### EXCERPTED PASSAGE
•••••
If you love the original, you will probably enjoy this sequel. Conversely, if you don't care for the 1983 original, skip the 2022 version. The 2022 film rhymes repeatedly with the original: most of the child actors in the 1983 film play themselves as adults in 2022. Most of the action takes place in the fictional Hohman, IN (a lightly fictionalized version of Gary). We again see Santa in Higbee's. We see and hear the Bumpus hounds. Much of the music from the original returns. The adult Ralph narrates. The same types of scene transitions occur. The original house returns with most of the same furnishings -- even the shade from the leg lamp. Many events from the original find similar events in this sequel: we see again haggling over the price of a Christmas tree, childhood bullying, snowball fights, fuses blow, car troubles, and so on. Camera shots from the original are repeated such as a drawer filled with junk (originally the teacher's, but now a  publisher's). 

But a few things are changed. Scut Farkus grew up to be a nice man.  The Old Man is dead, and Ralphie's mother is played by a different actress. The plot is about Ralphie wanting to become a successful writer.

Events inevitably build towards a happy ending and I won't bore you with those details. If the original film is not among your holiday viewing favorites, this sequel is going to make you say, "Meh." And inversely: if you love the original, I think you'll like this one too.
•••••
### COLLECTED DATA
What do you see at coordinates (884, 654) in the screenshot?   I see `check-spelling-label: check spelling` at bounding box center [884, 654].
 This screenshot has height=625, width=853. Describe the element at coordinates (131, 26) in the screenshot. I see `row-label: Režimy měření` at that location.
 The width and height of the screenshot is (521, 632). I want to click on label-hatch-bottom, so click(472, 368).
•••••
### TASKS TO PERFORM
- A) According to the review of the 2022 sequel, what real city is the fictional Hohman, IN based on?
- B) Summarize the review of the 2022 sequel in two sentences.
- C) Pick up the review of the 2022 sequel after its final sentence and continue it.

### ANSWERS TO THE EXERCISE
- A) Gary.

- B) The 2022 sequel repeatedly echoes the 1983 original, with returning child actors as adults, the same house and music, the adult Ralph narrating, and many repeated events and camera shots. A few things change, such as the Old Man being dead and the plot centering on Ralphie wanting to become a successful writer, and the reviewer says fans of the original will likely enjoy it while others will find it "Meh."

- C)
Now for a spoiler: in the original book In God We Trust: All Others Pay Cash by Jean Shepherd, we learn that Schwartz died in World War II. Since this occurs after the events in the movie, we don't know about it when we watch the TNT marathon. But a number of years ago, I tracked down the book and read it. A little throw away comment on the last page of the book hit me like a punch in the gut. In this movie, I was surprised to see Schwartz alive in Flick's bar. Somehow this different version diminishes the written fictional narrative. I don't find myself crying over the loss of childhood and the waste of war.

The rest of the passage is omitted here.